Opinion
2:20-cv-05919
10-03-2023
Elizabeth Preston Deavers Magistrate Judge
ORDER
SARAH D. MORRISON UNITED STATES DISTRICT JUDGE
Plaintiff Joseph Shine-Johnson is a state inmate under the supervision of the Ohio Department of Rehabilitation and Corrections (“ODRC”) at Belmont Correctional Institution, proceeding without the assistance of counsel. (ECF No. 1.) Along with 15 fellow inmates, he initiated this action in November 2020 against Defendants Governor Mike DeWine, Amy Acton (then-director of the Ohio Department of Health), and ODRC and Belmont employees regarding the conditions of confinement during the COVID-19 pandemic. (Id.)
After the initial complaint was filed, Plaintiffs Bobby Nix and N. Sabir Abdullah were dismissed for lack of prosecution. (ECF No. 37.) The Magistrate Judge issued a report and recommendation, recommending that the Court dismiss Plaintiffs' claims in their entirety and advising Plaintiff James Goodson that he had the right to file a separate action to pursue claims for medical deliberate indifference. (ECF No. 38.) After various Plaintiffs' filed objections, the Magistrate Judge withdrew the report and recommendation and granted all Plaintiffs leave to file an amended complaint (ECF No. 45), which was timely filed in May 2021 (Am. Compl., ECF No. 59).

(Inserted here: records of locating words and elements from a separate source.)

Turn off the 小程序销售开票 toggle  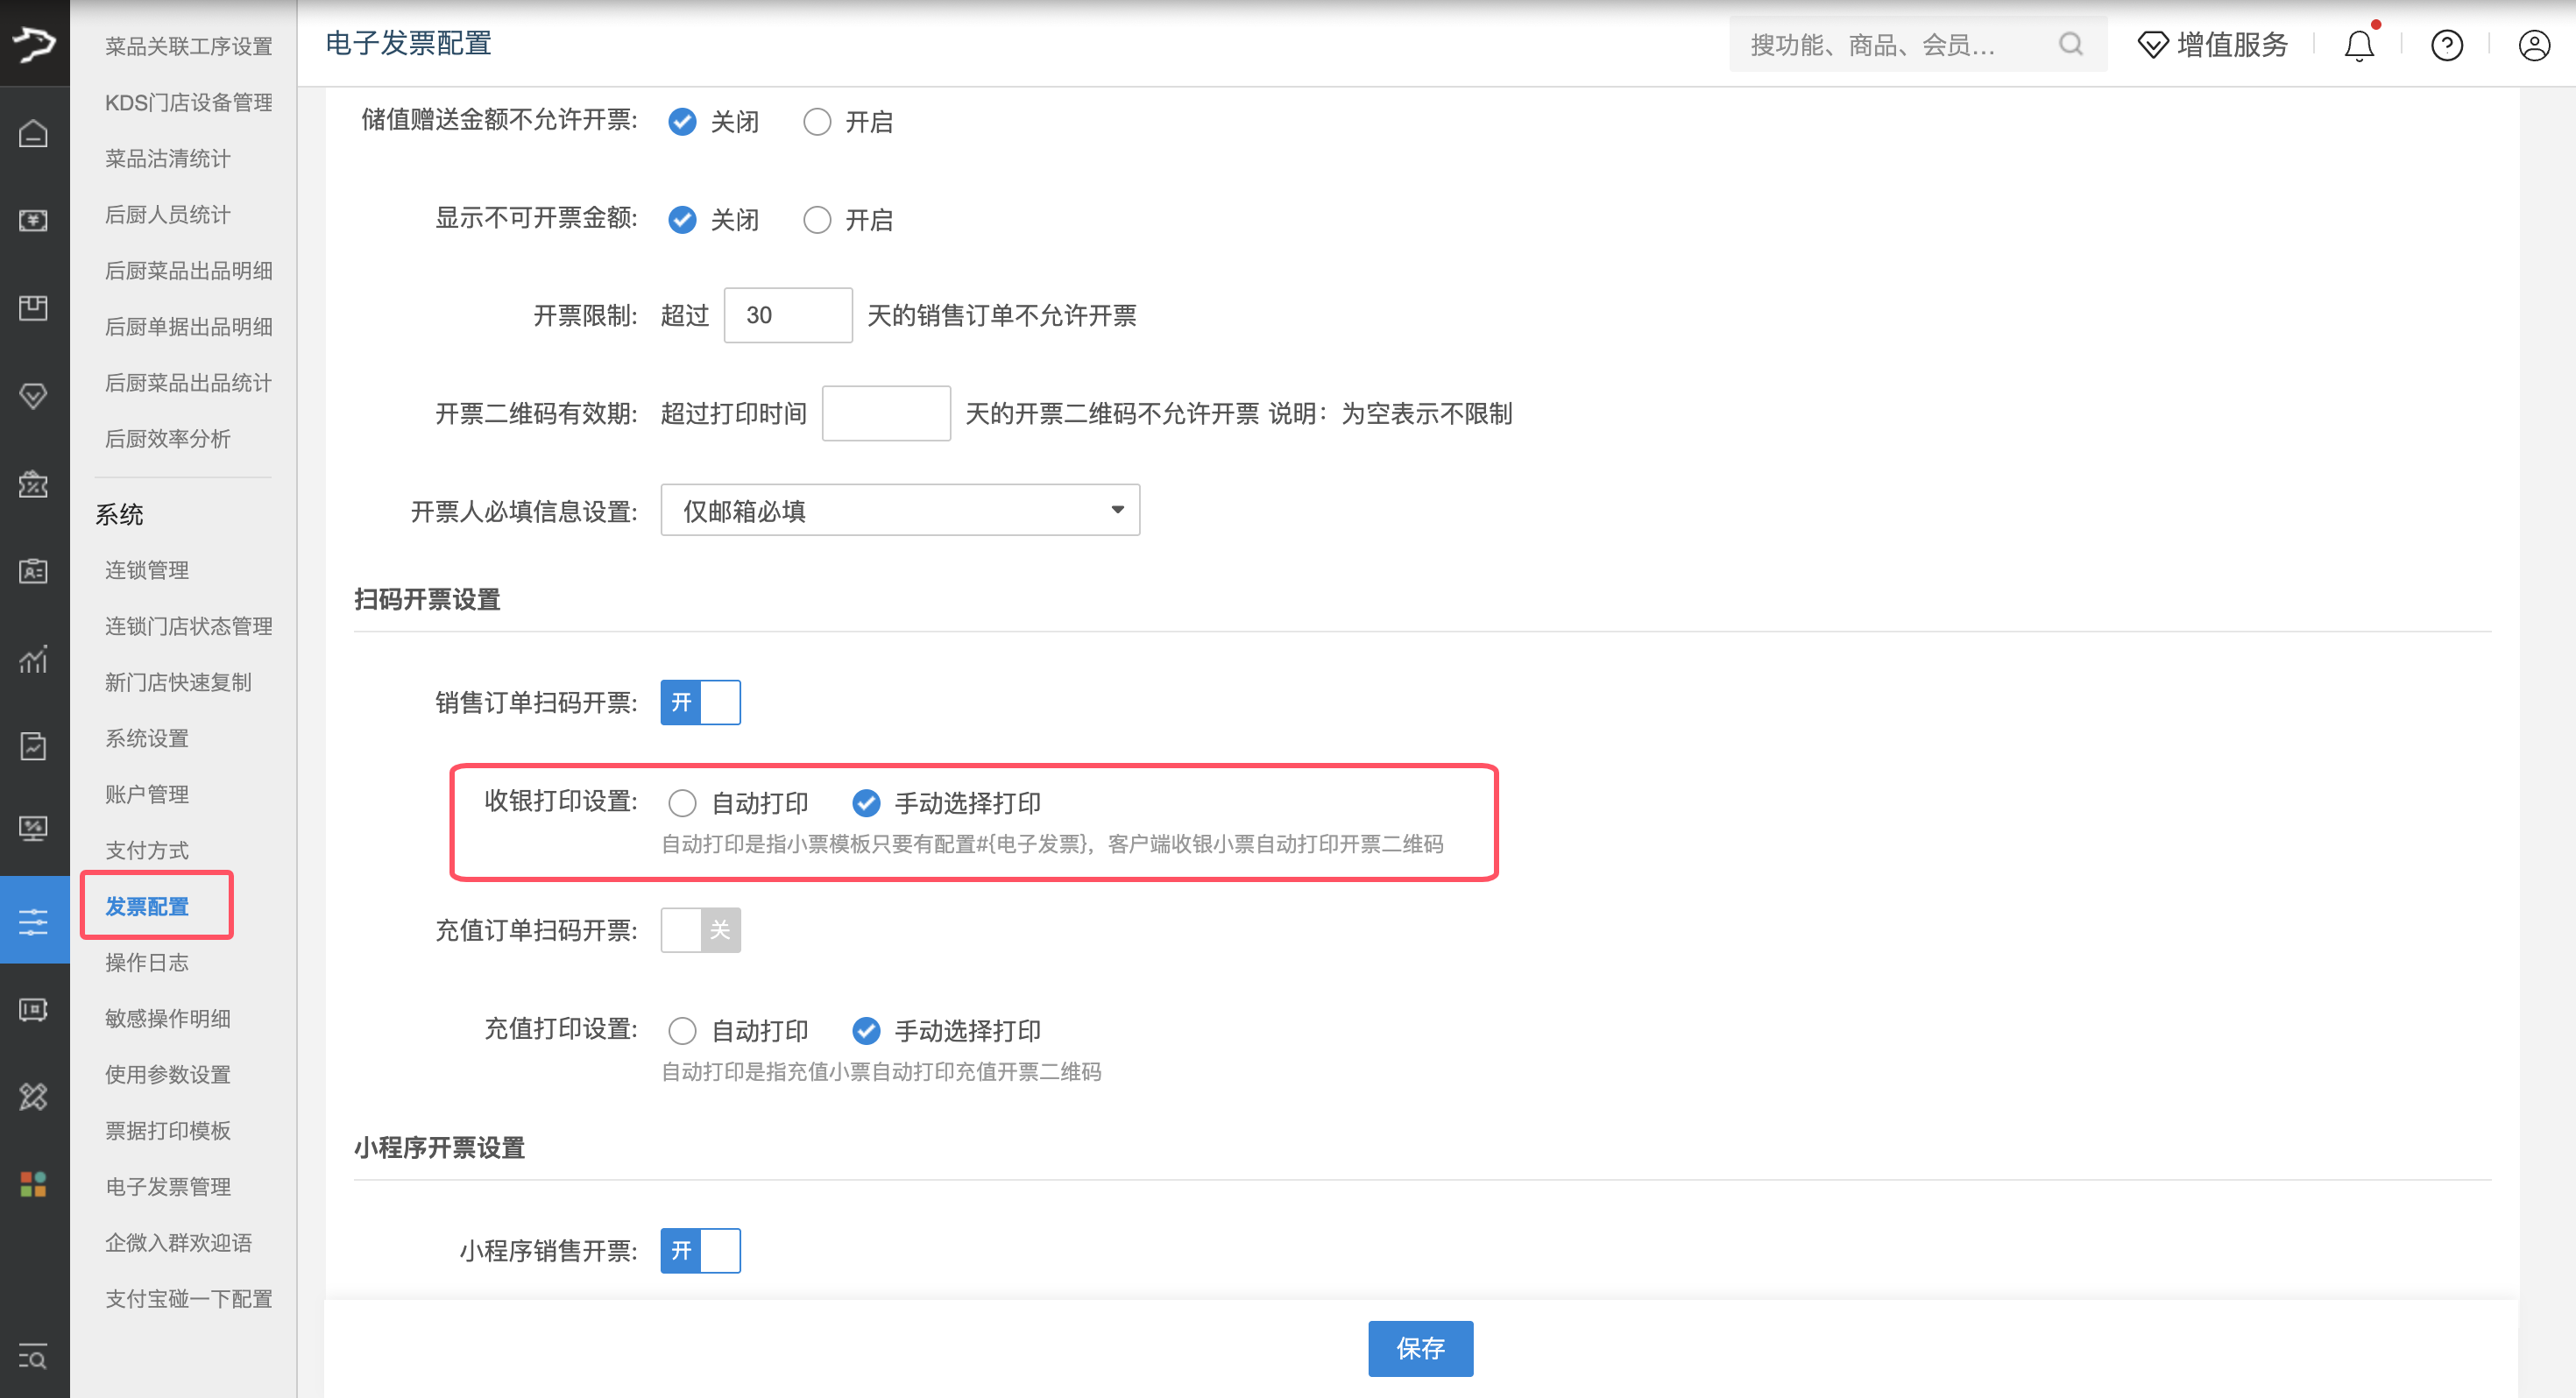coord(700,1250)
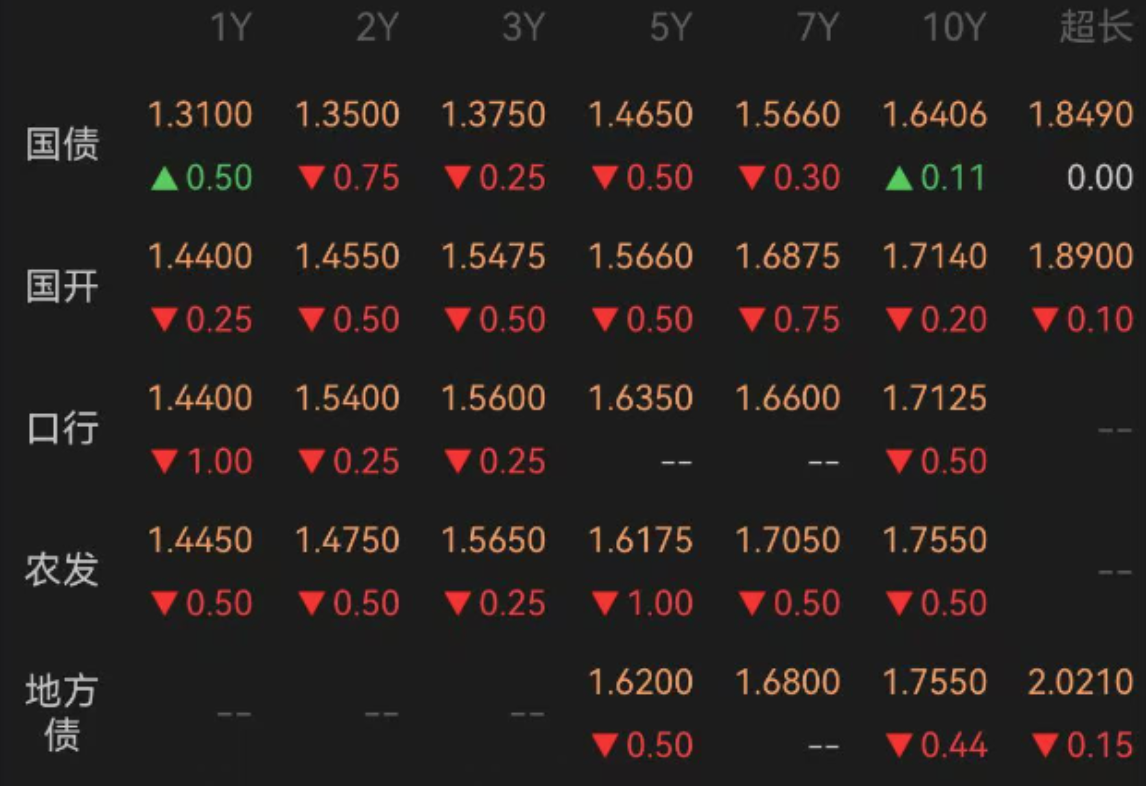The width and height of the screenshot is (1146, 786).
Task: Click the 地方债 超长 yield 2.0210
Action: 1081,682
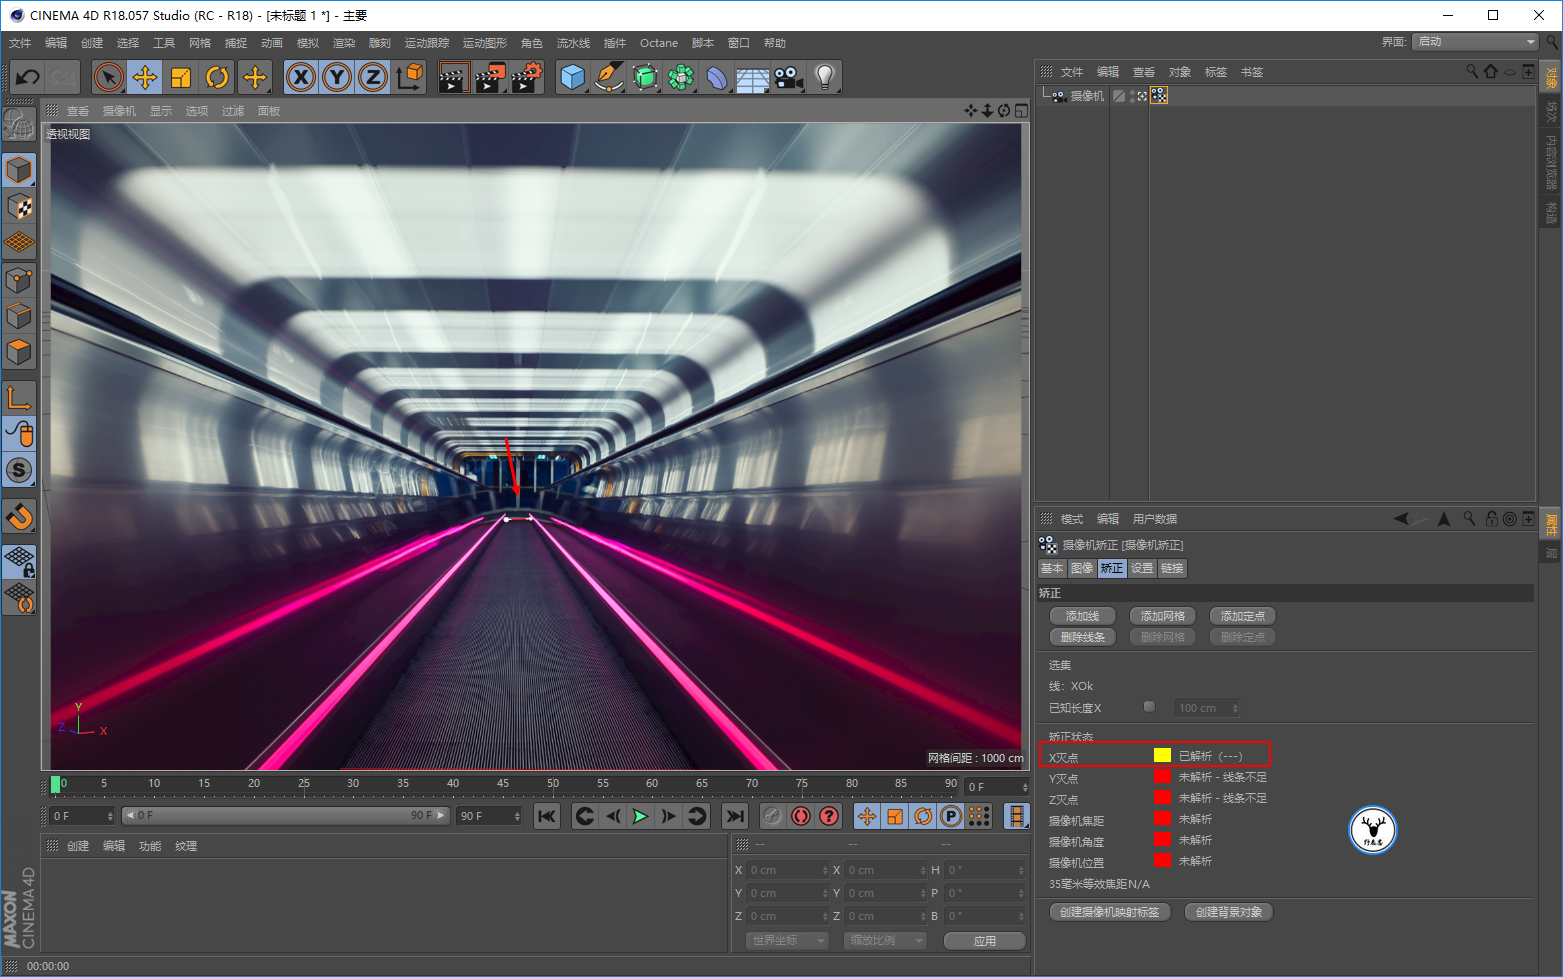Viewport: 1563px width, 977px height.
Task: Click the camera calibration tag in Object Manager
Action: click(x=1159, y=96)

Before the Court are objections to the Magistrate Judge's Report and Recommendation issued after an initial screen of the amended complaint pursuant to 28 U.S.C. §§ 1915(e)(2), 1915A (R&R, ECF No. 69; ECF Nos. 71, 73, 78), and a “Motion to Clarify, Object and Request a Certificate of Appealability” (ECF No. 83). The Court discusses each in turn.
I. REPORT AND RECOMMENDATION
In her Report and Recommendation, the Magistrate Judge recommends that Plaintiffs be permitted to proceed with their collective claims against Defendant David Gray (Warden of Belmont), in his individual capacity, but that Plaintiffs' remaining collective claims be dismissed in their entirety. (R&R, PageID 819.) The Magistrate Judge also recommends that Plaintiffs Antonio Henderson, Jarron Earley-Tabor, Sr., James Goodson, Ricardo Taborn, Troy Mason, and Lonnie Hill be permitted to proceed with their individual medical deliberate indifference claims against Defendant Joseph Murphy (Belmont Healthcare Administrator). (Id.)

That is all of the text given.